Virtual Worlds as Examples of Developing Economies
In researching a paper/presentation for my comparative law class, I ran across a journal article that compares development of rule of law in post-conflict situations to those in online, virtual worlds:
Jonathan E. Hendrix, Law Without State: The Collapsed State Challenge to Traditional International Enforcement, 24 Wis. Int’l L. J. 587 (2006).
The article, in part, compares the situation in Somalia to that in virtual worlds. In a largely unmanageable legal system, economies and polity flourish, but are unregulated from a “top-down” sense. The individual actors within the chaotic state set the stage for what rule of law needs to be developed.

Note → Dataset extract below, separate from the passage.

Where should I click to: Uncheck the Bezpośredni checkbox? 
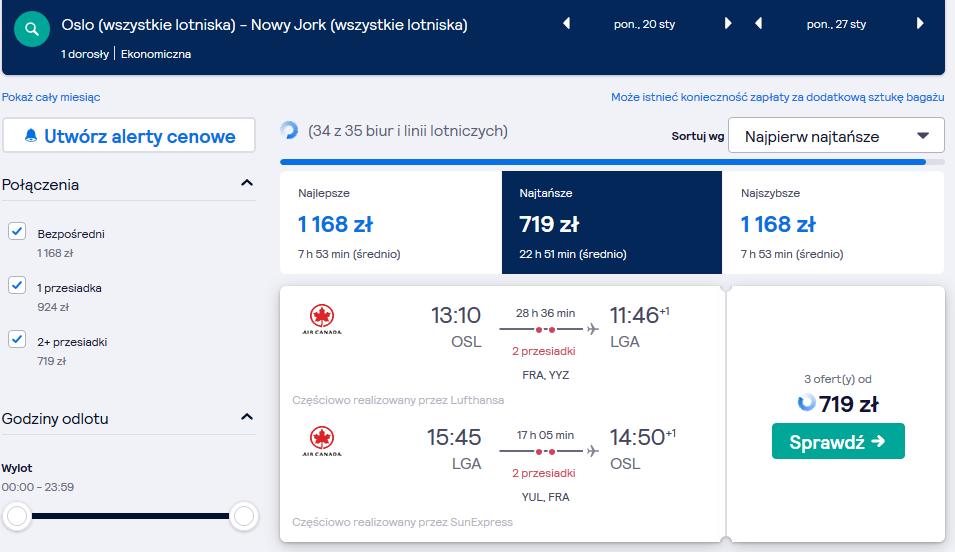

Hendrix then posits that this creates a situation where international law can step in and set the foundation for domestic law and policies, in the vacuum of the latter.
I plan to use this to support my hypothesis that rule of law cannot completely supersede the “will of economy”–that rule of law reform in post-conflict situations should be more “thumbs in the dam” than brutally building a brand-new dam. Rule of law reform should fix things that need to be fixed rather than prospectively apply carte blanche “developed” legal systems on top of effectively disparate legal and cultural systems.
March 13th, 2007 at 2:23 pm
Hi all– can’t resist at least a shameless plug for my article coming out in this spring’s PRAXIS Journal of Human Security, published by Fletcher. I talk about the role of prosecutorial discretion at the Special Court for SL, and the ways in which it interplays with ROL development.
March 13th, 2007 at 7:57 pm
Very cool! I’ll plan on giving it a read this spring!